Petition for Rehearing
Lewis, C. J.
This cause is before us on a Petition for Rehearing, which Petition, for the following reasons, is denied:
Appellant first urges as a basis for rehearing this Court’s failure to pass upon an alleged error, to-wit: that the trial .court erred in overruling Appellant’s Motion in Arrest of Judgment. This Motion, filed after the jury’s verdict, states that the affidavit, charging Appellant with a crime, read:
“To unlawfully and feloniously obtain unauthorized control over property of the said Richard L. Johnson and permanently deprive him of the use and benefit of any property then and there obtained.”
Also, that this affidavit varied fundamentally and fatally with the statute (§ 10-3030 Bums’ Ind. Stat. Anno.) which reads:
“A person commits theft when he (1) knowingly: (a) obtains or exerts unauthorized control over property of the owner and intends to deprive the owner permanently of the use or benefit of the property.”

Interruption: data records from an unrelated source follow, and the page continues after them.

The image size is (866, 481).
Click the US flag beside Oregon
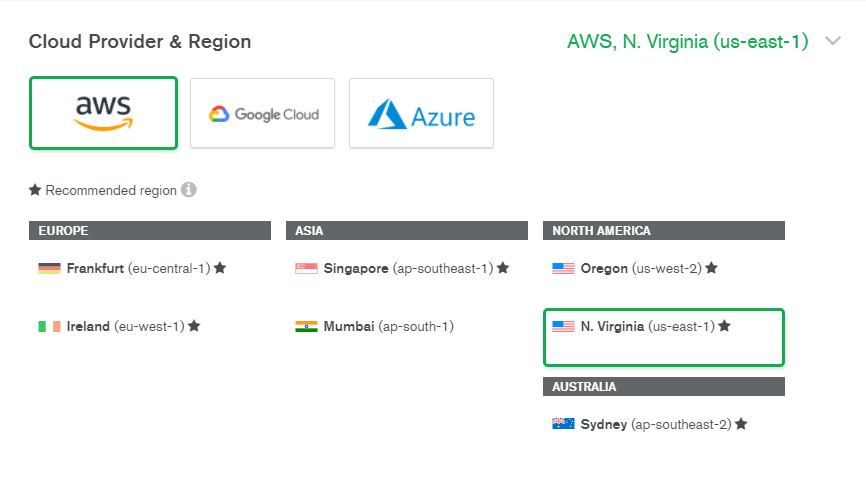coord(564,268)
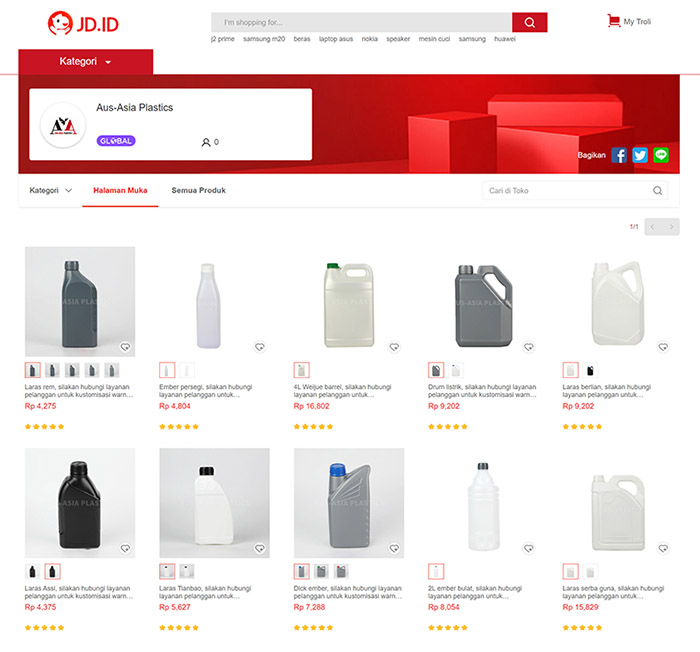The image size is (700, 652).
Task: Share store via Line icon
Action: tap(661, 155)
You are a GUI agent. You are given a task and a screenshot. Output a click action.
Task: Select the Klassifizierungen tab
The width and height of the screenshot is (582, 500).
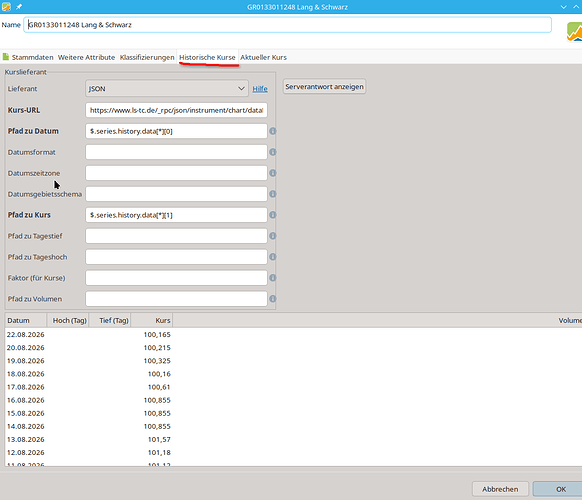tap(147, 57)
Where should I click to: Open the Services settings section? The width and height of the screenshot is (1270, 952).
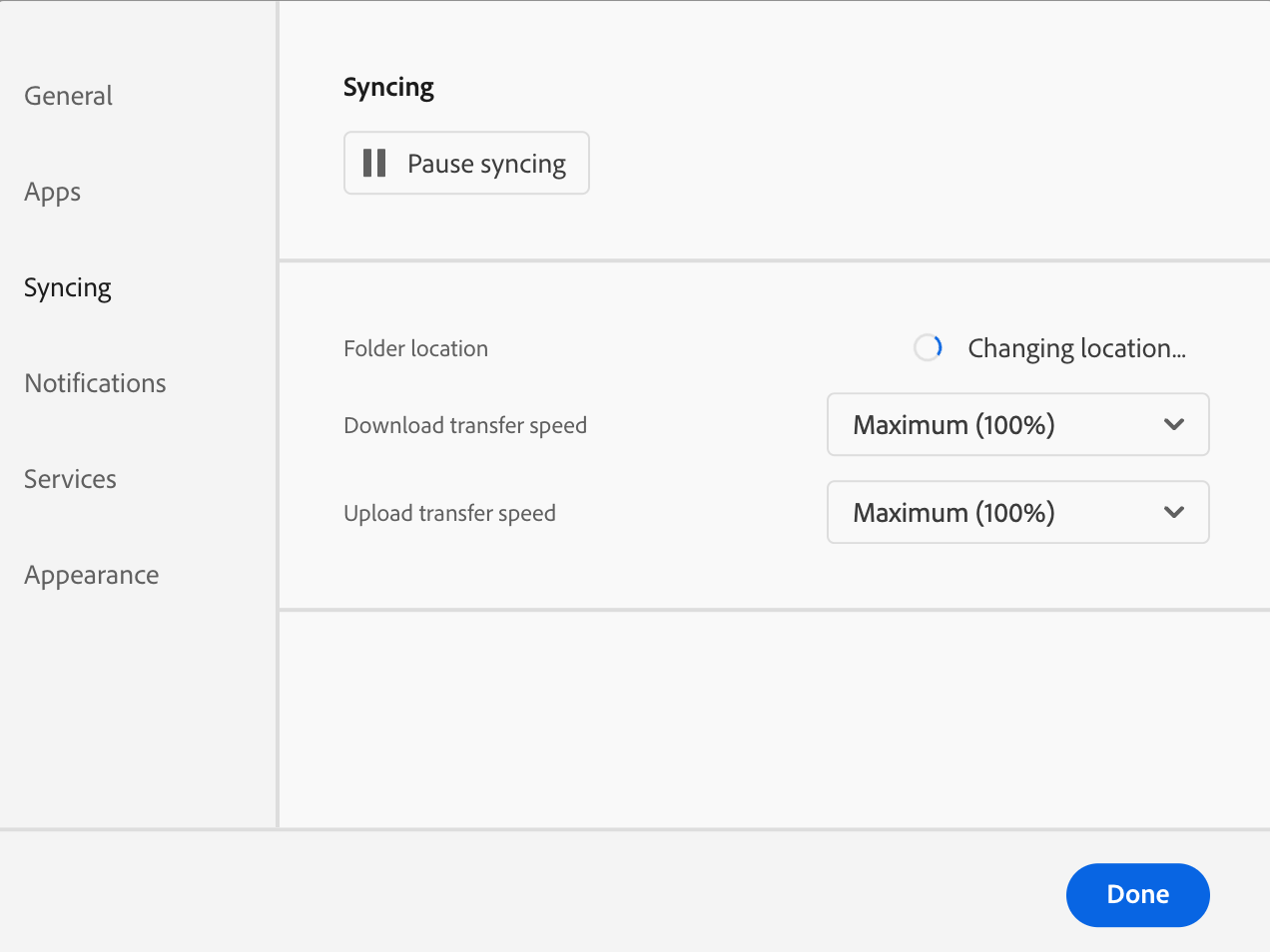pyautogui.click(x=69, y=479)
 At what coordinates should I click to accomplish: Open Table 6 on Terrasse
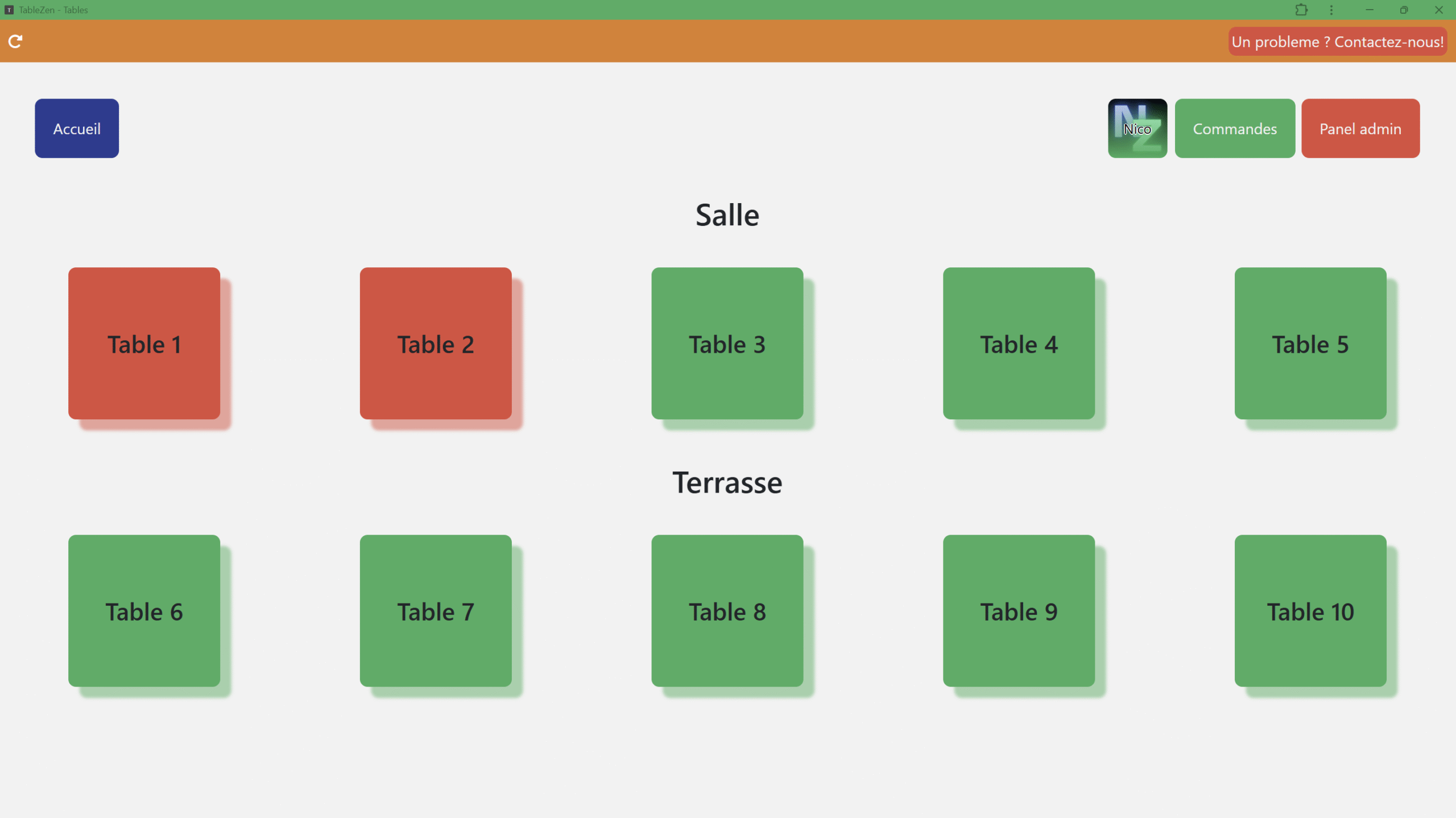(x=144, y=611)
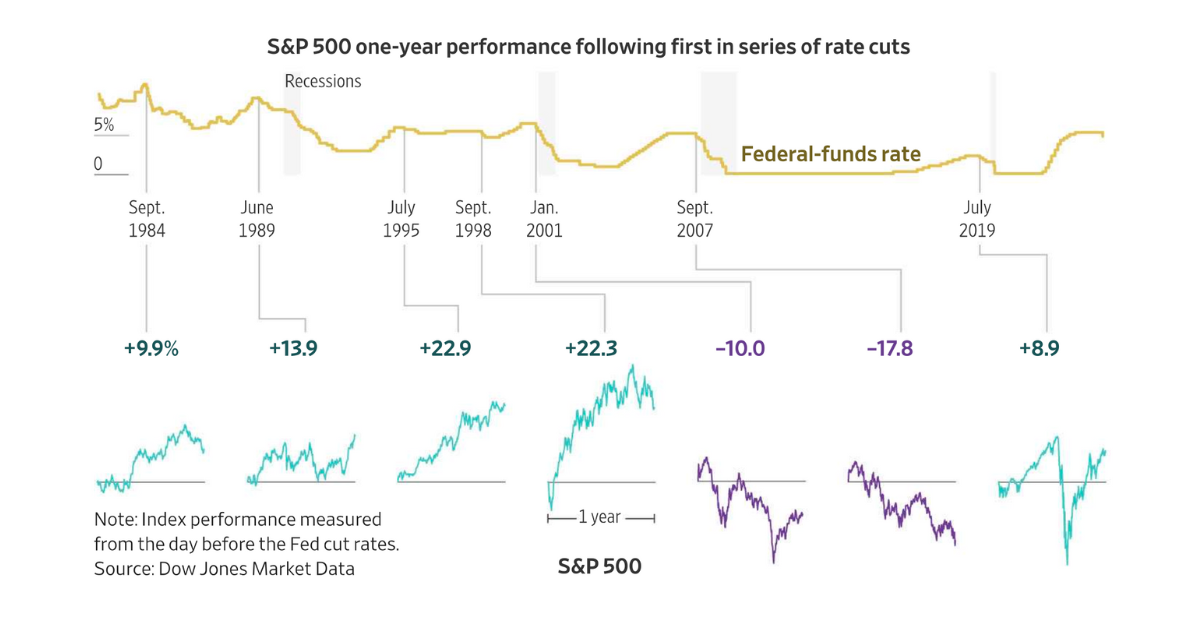Select the purple –17.8 value

click(x=889, y=348)
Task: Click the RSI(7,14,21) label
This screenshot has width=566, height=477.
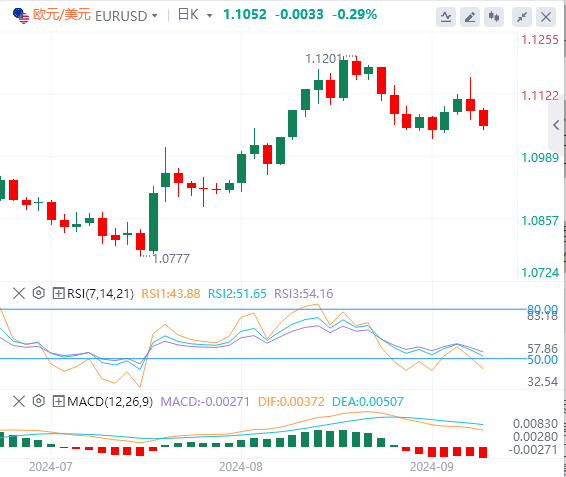Action: tap(101, 294)
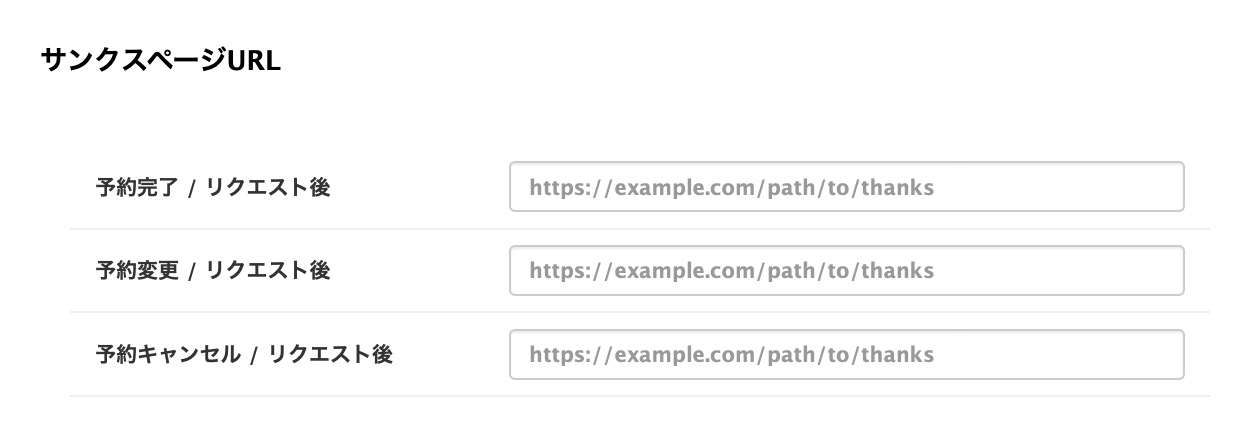Click the word 予約キャンセル in the last row
Image resolution: width=1236 pixels, height=434 pixels.
(x=168, y=355)
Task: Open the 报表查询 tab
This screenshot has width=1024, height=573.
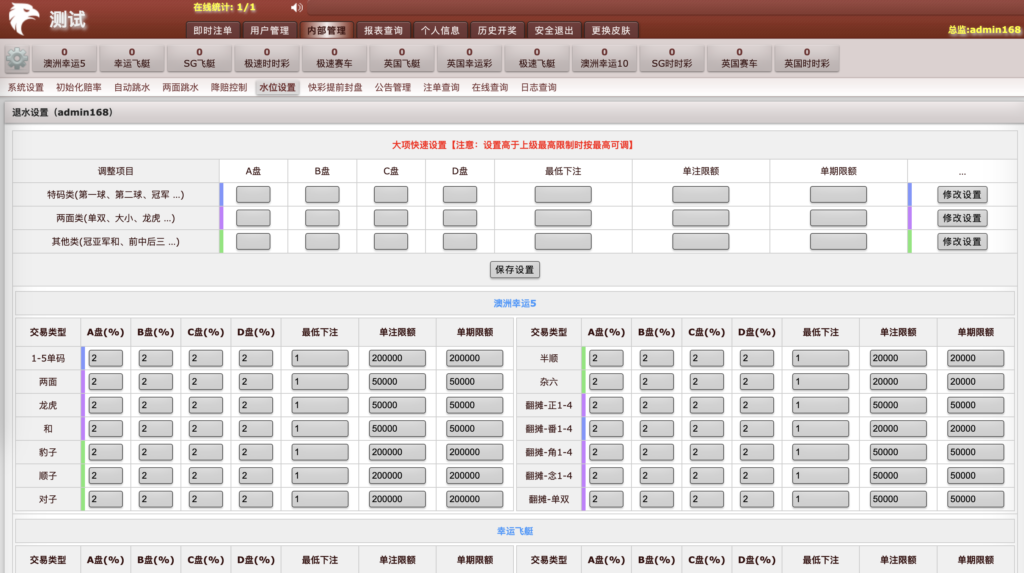Action: [383, 31]
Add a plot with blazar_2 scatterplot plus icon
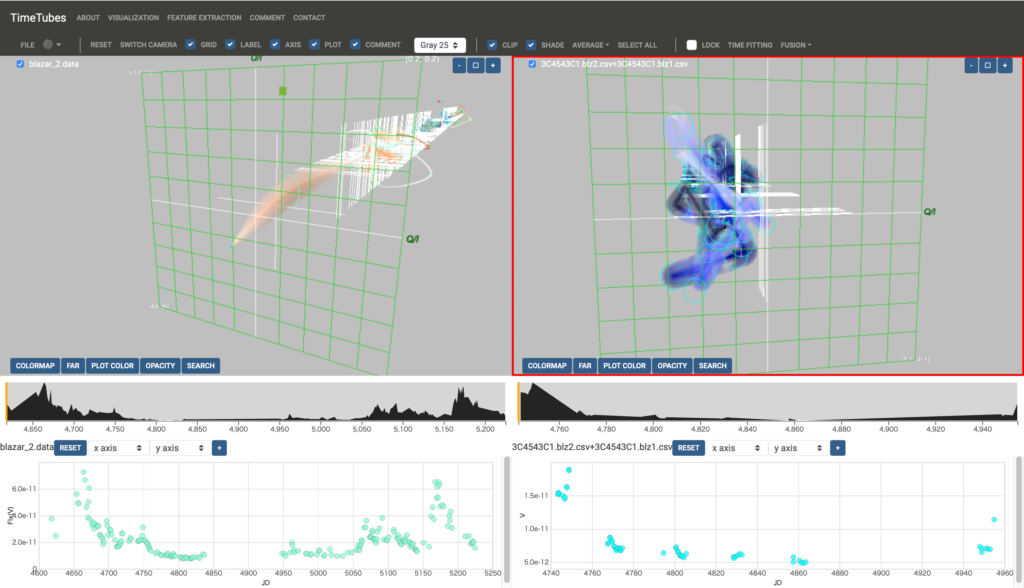Screen dimensions: 1024x588 [220, 448]

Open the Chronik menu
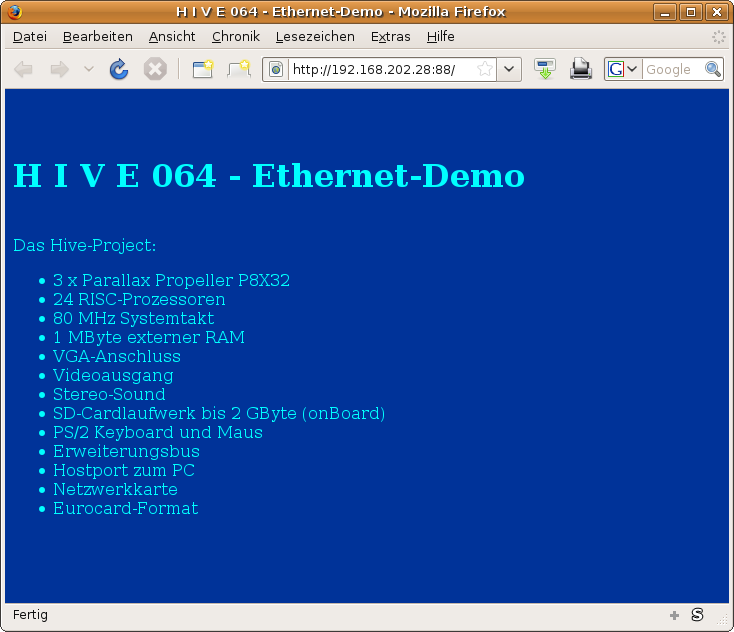(235, 36)
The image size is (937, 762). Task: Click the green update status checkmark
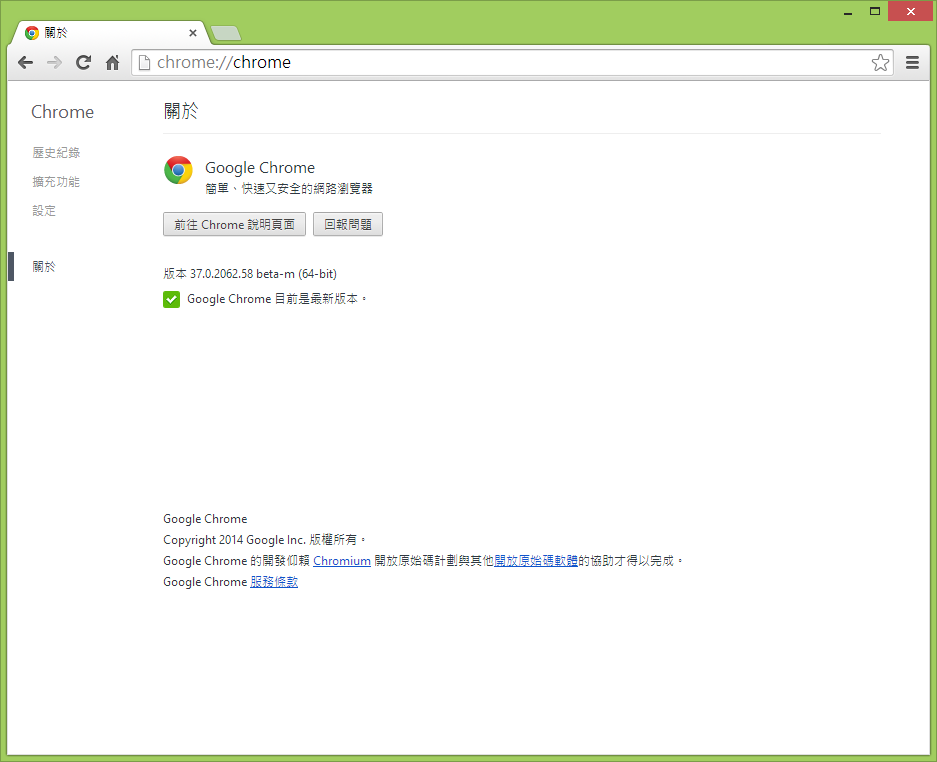tap(171, 298)
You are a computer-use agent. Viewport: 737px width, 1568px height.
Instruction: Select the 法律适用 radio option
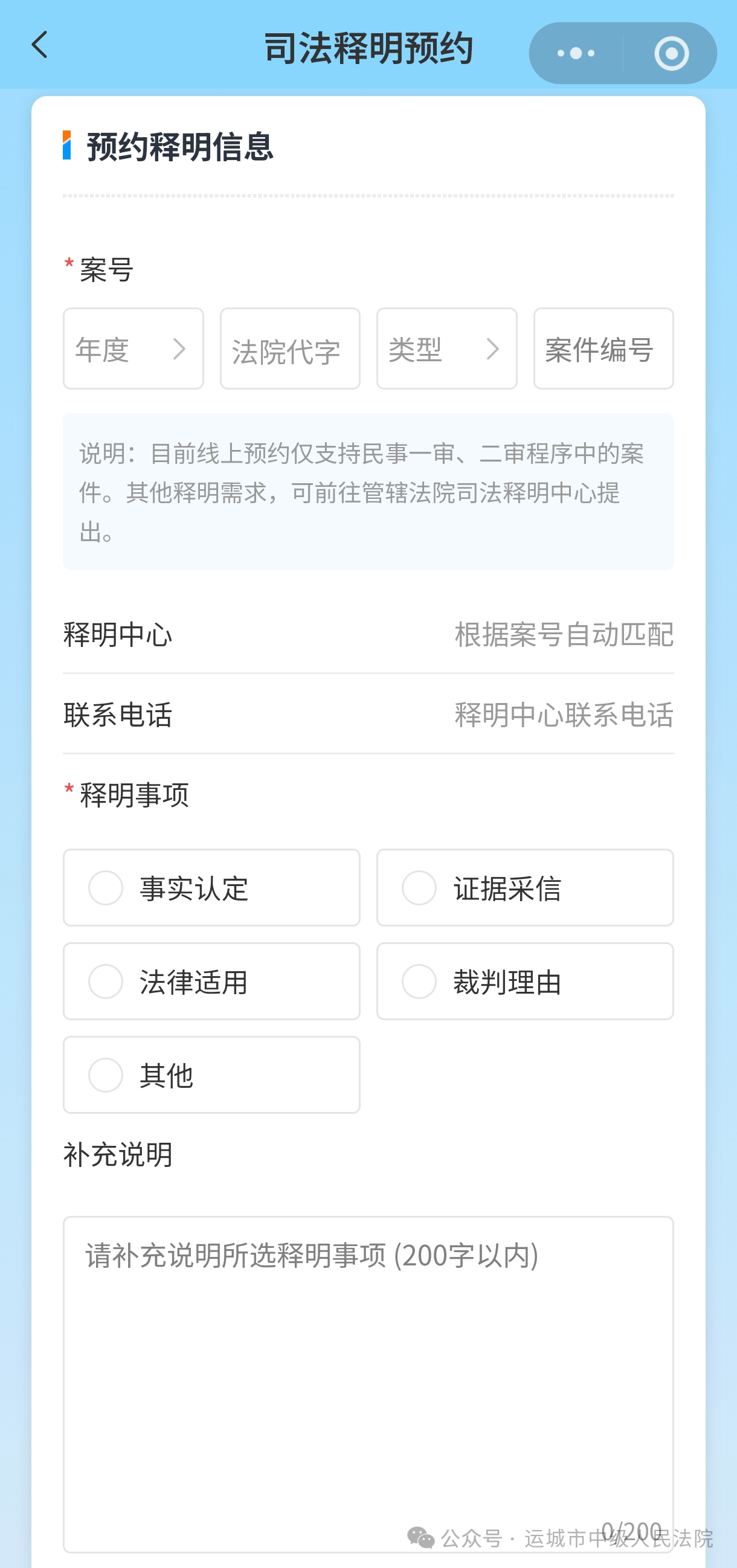point(106,982)
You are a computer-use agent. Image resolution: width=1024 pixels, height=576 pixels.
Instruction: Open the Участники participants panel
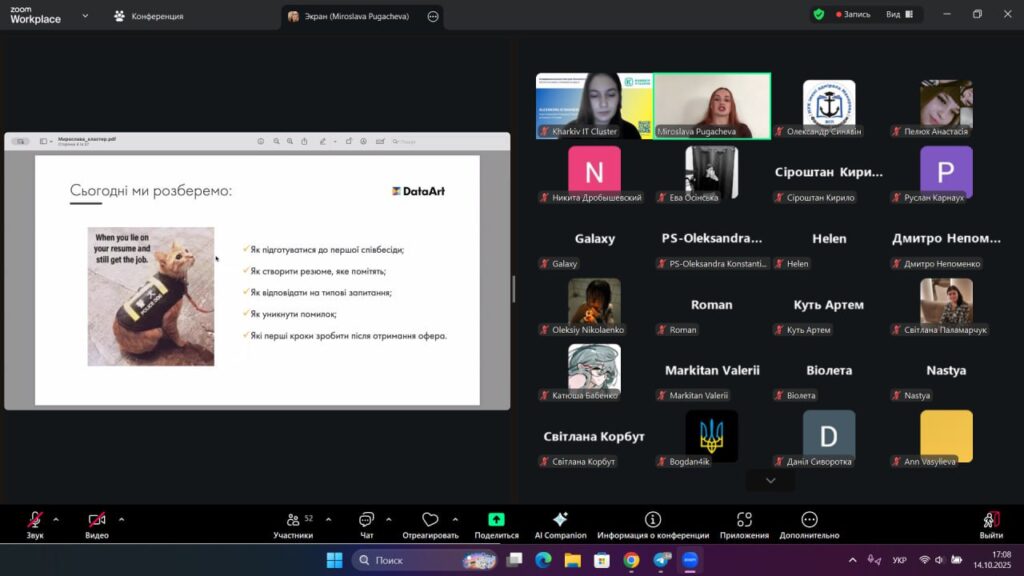coord(293,521)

The Appellant urged in his Motion and in his Brief that the judgment be arrested because of the omission of language in the affidavit requiring the element of mens rea.
It appears first that the Motion in Arrest of Judgment was properly overruled. The law in Indiana, as stated in Britt v. State (1962), 242 Ind. 548, 554, 180 N. E. 2d 235, is:
*71“Although a defective affidavit may be held insufficient on a motion to quash, such defect on a motion in arrest of judgment would be cured by verdict.”
See also: State v. Kimener (1956), 235 Ind. 191, 132 N. E. 2d 264; Pope v. State (1944), 227 Ind. 197, 84 N. E. 2d 887; Pomary v. State (1945), 223 Ind. 667, 64 N. E. 2d 22. It is further noted, as pointed out in Appellee’s original brief, that the trial court used the word “knowingly” in its Instruction #5, which defined the crime of theft. Based on the above, the error alleged by Appellant in his Brief and in his Petition for Rehearing is without merit and if a rehearing were to be granted on this point, the judgment below would again be affirmed.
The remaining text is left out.